Die Forschungswinden halten ein Schiffsleben lang. Das entspricht 30 bis 40 Jahren. Bernd Farysch von der Reederei Laeisz bestätigt dieses: „An allen technischen Einrichtungen auf einem Schiff fallen auf rauer See Wartungsarbeiten und Kontrollen an. Die Forschungswinden machen keine Probleme.“ Der technische Inspektor des Reeders mehrerer deutscher Forschungsschiffe wie der „Polarstern“ sagt, dass die Forschungswinden üblicherweise zur Festausstattung des Schiffes gehören. Auftraggeber können, um spezielle Aufträge zu erfüllen, auch darüber hinaus zusätzliche Winden auf dem Schiff vor einer Forschungsfahrt montieren lassen.

„Wir haben in den letzten Jahren jedes deutsche Schiff mit Forschungswinden ausgerüstet“, sagt Garbers. Das sind insgesamt 64 Winden, an denen ausschließlich Bornemann-Kreuzgewindespindeln zur Anwendung kommen. Das kommt nicht von ungefähr. Geschäftsführer Hans Gereke-Bornemann stellt das Vertrauen der Kunden als das wesentliche Ziel seines Unternehmens heraus. „Wir streben danach, als zuverlässiger Partner unserer Kunden wahrgenommen zu werden und sind stolz auf unsere langfristigen Beziehungen zu unseren zahlreichen Kunden“, sagt Gereke-Bornemann.

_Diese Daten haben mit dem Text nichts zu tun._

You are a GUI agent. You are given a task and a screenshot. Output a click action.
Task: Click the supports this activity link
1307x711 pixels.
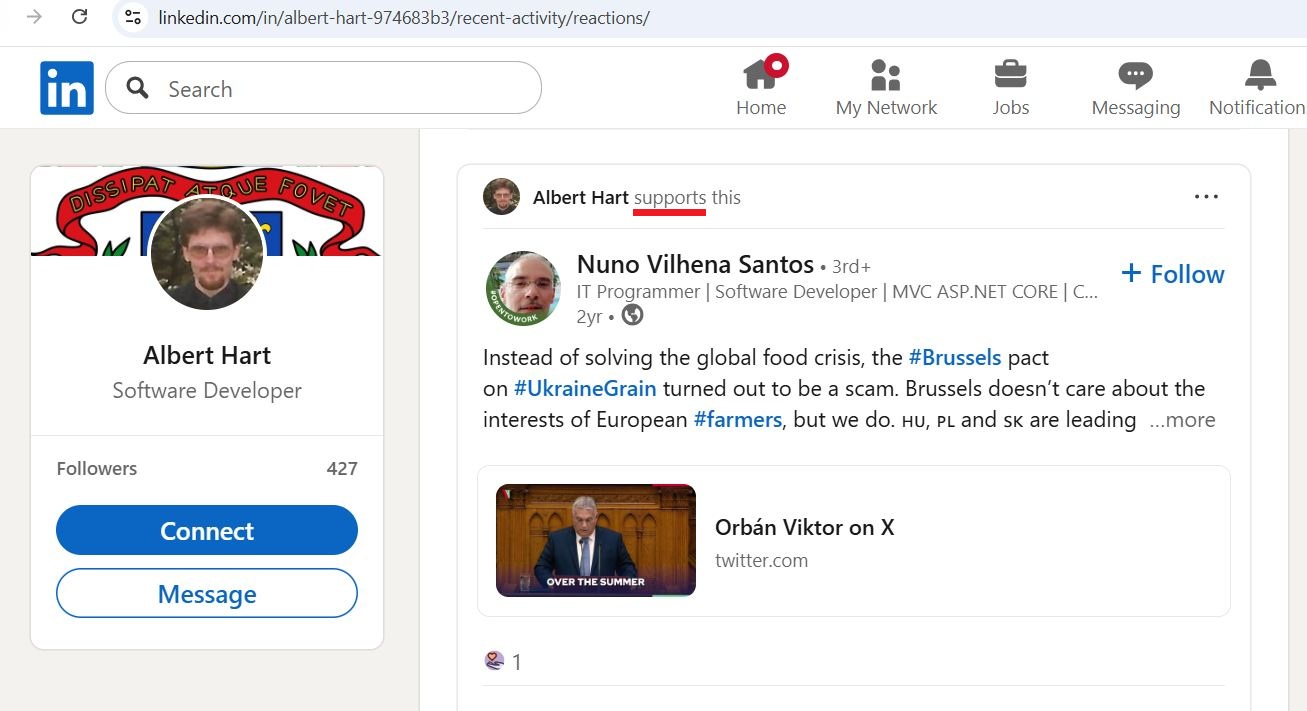point(669,197)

Mit dieser Philosophie fügt er sein Unternehmen erfolgreich in die Geschäftsgrundlagen Vertrauen, Verantwortung und Zuverlässigkeit des Kunden Hatlapa ein. Für die Fertigung von Kreuzgewindelspindeln mit Durchmessern größer als 50 Millimeter hat die Bornemann-Gewindetechnik eigens eine Maschine entwickelt, die zugleich die wirtschaftliche und anforderungsgerechte Fertigung der Spindel ermöglicht. Einheiten von sehr viel größeren Hatlapa-Winden und Bornemann-Spindeln arbeiten in weiteren Anwendungen wie Offshore-Windkraft, und Ölbohrplattformen. Martin Thurau/ee

Der Lieferant

Bornemann-Gewindetechnik in Delligsen bei Hildesheim stellt seit 25 Jahren mit 40 Mitarbeitern auf 3.800 m2 Firmenfläche Gewinde in sämtlichen Sonderformen sowie Dreh- und Frästeile her. Dazu stehen Schwerlasttragrollen in Stückzahlen von eins bis hundert im Programm. Das Unternehmen betreibt dazu eine eigene Werkzeugherstellung. Als Ausgangsmaterial dienen sämtliche spanbaren Werkstoffe. Zusätzlich bietet das Unternehmen die Reparatur von defekten Spindeln an. Die Standardgrößen für Gewindespindeln liegen im Durchmesserbereich zehn bis 180 Millimeter und reichen bis zu einer Länge von sechs Meter.